The second UAT sign-off was done in-house. To prepare, the team worked with the customer to develop a set of tests the customer could perform to verify new functionality. The customer was able to test the application throughout the development cycle, so UAT didn’t produce any issues. The customer came, ran through the tests, and signed off in a day.
We cannot stress the importance of working with the customer enough. Even though the product engineer was the proxy for the customer, it was crucial to get face time with the actual customer. The relationship that had been built over time was critical to the success of the project. Janet strongly believes that the UAT succeeded because the customer knew what the team was doing along the way.
Reliability
Reliability, one of the “ilities” addressed by Quadrant 4 tests, was a critical factor of the system because it was monitoring remote sites that were often inaccessible, especially in winter. The simulator that was developed for testing the embedded system was set up on a separate environment, and was run for weeks at a time measuring stability (yet another “ility”) of the whole system. Corrections to the system design could be planned and coded as needed. This is a good example of why you shouldn’t wait until the end of the project to do the technology-facing tests that critique the product.
See Chapter 10, “Business-Facing Tests that Critique the Product,” for more about Quadrant 4 tests such as reliability testing.
Documentation
The approach taken to documentation is presented in this section.
Documenting the Test Code
During development, it became clear that a formal documentation system was needed for the test code. The simplest solution was to use RDoc, similar to Javadoc, but for Ruby. RDoc extracted tagged comments from the source code and generated web pages with details of files, classes, and methods. The documents were generated every night using a batch file and were available to the complete team. It was easy to find what test fixtures were created.
The documentation of the test code helped to document the tests and make it easier to find what we were testing and what the tests did. It was very powerful and easy to use.
Reporting the Test Results
Although comprehensive testing was being performed, there was little evidence of this outside of the test team. The logs generated during automated tests provided good information to track down problems but were not suitable for a wider audience.
Chapter 16, “Hit the Ground Running,” gives more examples of ways teams report test results.
To raise the visibility of the tests being performed, the test team developed a logging and reporting system using Apache, PHP, and mySQL. When a test ran, it logged the result into the database.
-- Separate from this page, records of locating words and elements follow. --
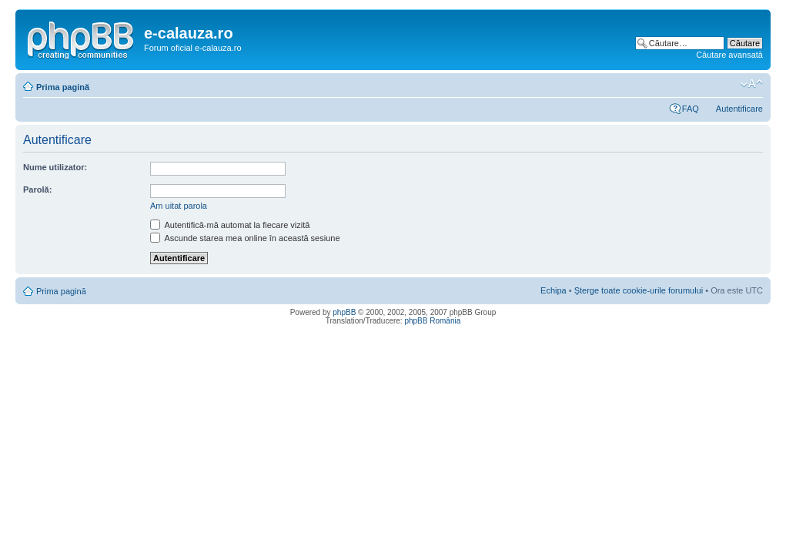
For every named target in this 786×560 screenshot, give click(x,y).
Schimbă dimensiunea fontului (752, 84)
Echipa (553, 290)
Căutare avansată (729, 54)
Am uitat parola (178, 205)
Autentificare (739, 108)
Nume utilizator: (55, 167)
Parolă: (37, 189)
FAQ (690, 108)
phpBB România (432, 321)
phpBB (344, 312)
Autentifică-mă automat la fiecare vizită (229, 225)
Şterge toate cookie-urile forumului (639, 290)
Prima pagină (62, 87)
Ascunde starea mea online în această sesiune (245, 238)
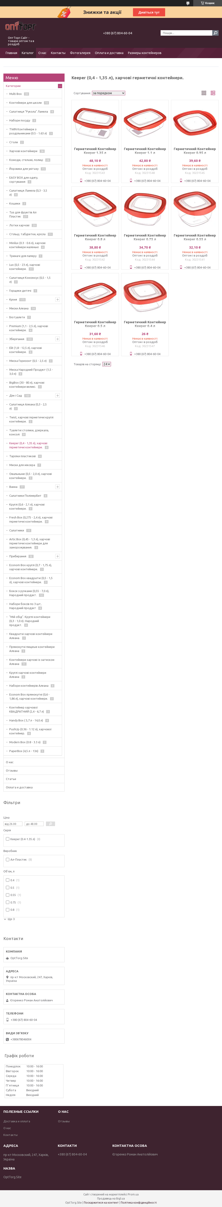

A web front end allowed project stakeholders to determine what tests were run, the pass/failure rate, and other information.
Chapter 18, “Coding and Testing,” also discusses uses of big visible charts.
We also believed in making our progress visible (good or bad) as much as possible. To this end we created charts and graphs along the way and posted them in common areas. Figure 12-4 shows some of the charts we created.
Figure 12-4 Big visible charts used by the remote monitoring system project team
Using the Agile Testing Quadrants
This example demonstrates how testing practices from all four agile testing quadrants are combined during the life of a complex development project to achieve successful delivery. The experience of this team illustrates many of the principles we have been emphasizing. The whole team, including programmers, testers, customer proxy, and the actual customer, contributed to efforts to solve automation problems. They experimented with different approaches. They combined their homegrown and open source tools in different ways to perform testing at all levels, from the unit level to end-to-end system testing and UAT. The success of the project demonstrates the success of the testing approach.
As you plan each epic, release, or iteration, work with your customer team to understand the business priorities and analyze risks. Use the quadrants to help identify all of the different types of testing that will be needed and when they should be performed. Is performance the most important criteria? Is the highest priority the ability to interface with other systems? Is usability perhaps the most important aspect?